The internet’s standards have changed – have your applications?

In 2010 some fundamental changes in internet standards were approved that expanded people’s choice of domain names and email addresses so that they could choose a name better aligned to their sense of identity.  As a result, new top-level domains (TLDs) that are longer than the legacy three-character domain name (e.g. .com, .edu and .org) became available.

And top-level-domains became available in non-English based scripts such as Chinese, Arabic or Cyrillic (e.g., .世界 or .ОНЛАЙН). There are now more than 1,500 gTLDs that speak to specific interests, organisations or local languages. In addition, mailbox names, the part to the left of the ‘@’ could also be in non-English characters.

Due to the rapidly changing domain name landscape, many systems do not recognize or appropriately process new domain names properly, primarily because the TLD may be more than three characters in length or in non-ASCII characters (otherwise known as an Internationalised Domain Name, or IDN). New standards in email, known as Email Address Internationalisation (EAI), have also been introduced to accommodate the non-ASCII domain name space as well as Unicode in the mailbox name.

Email addresses that are based on Unicode are not always accepted

However, not all online portals are primed for the opening of a user account with one of these new email addresses. While filling out online forms, TLDs that exceed the previous standard length of two or three characters and email addresses that are based on Unicode are not always accepted.

# Provided data

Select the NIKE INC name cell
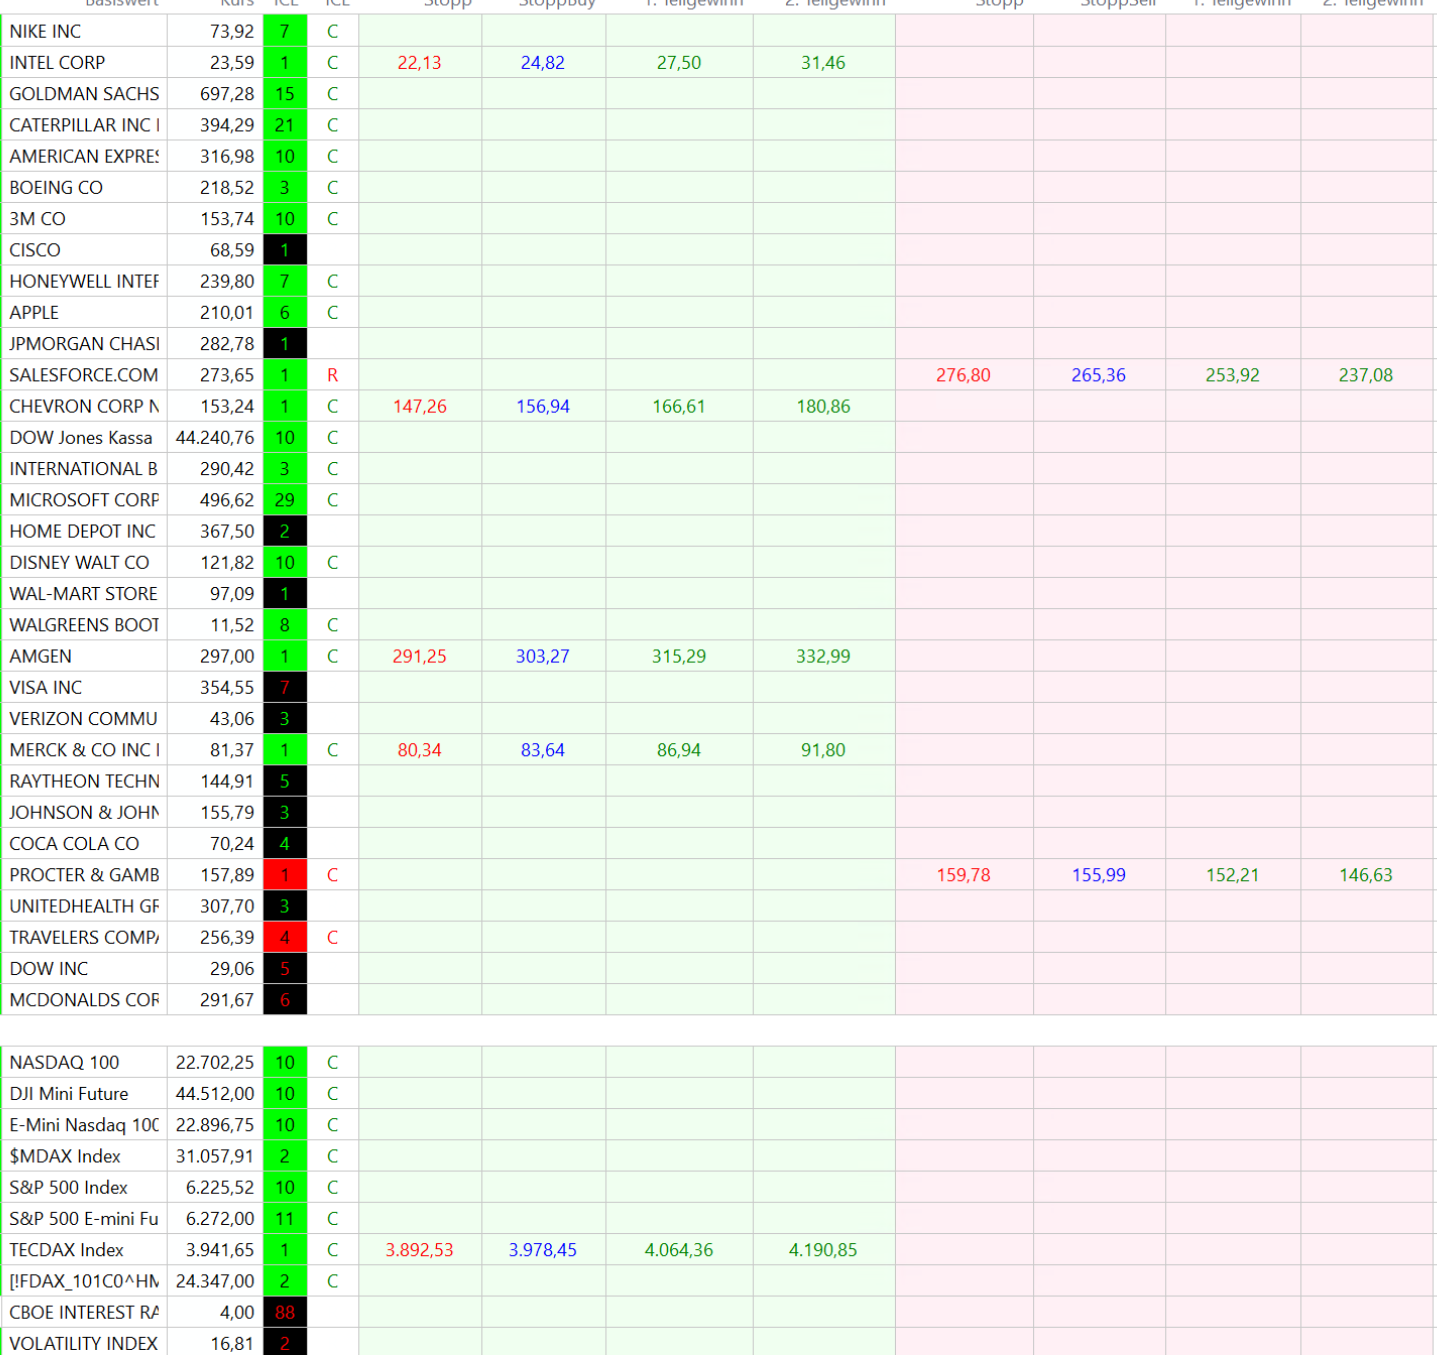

# Goal of the exercise
Reproduce the portion of the passage on internet standards starting with "The internet’s standards" and going on through "in non-English characters.". The listing was taken from a source unrelated to the passage on internet standards.

# Full answer
The internet’s standards have changed – have your applications?

In 2010 some fundamental changes in internet standards were approved that expanded people’s choice of domain names and email addresses so that they could choose a name better aligned to their sense of identity.  As a result, new top-level domains (TLDs) that are longer than the legacy three-character domain name (e.g. .com, .edu and .org) became available.

And top-level-domains became available in non-English based scripts such as Chinese, Arabic or Cyrillic (e.g., .世界 or .ОНЛАЙН). There are now more than 1,500 gTLDs that speak to specific interests, organisations or local languages. In addition, mailbox names, the part to the left of the ‘@’ could also be in non-English characters.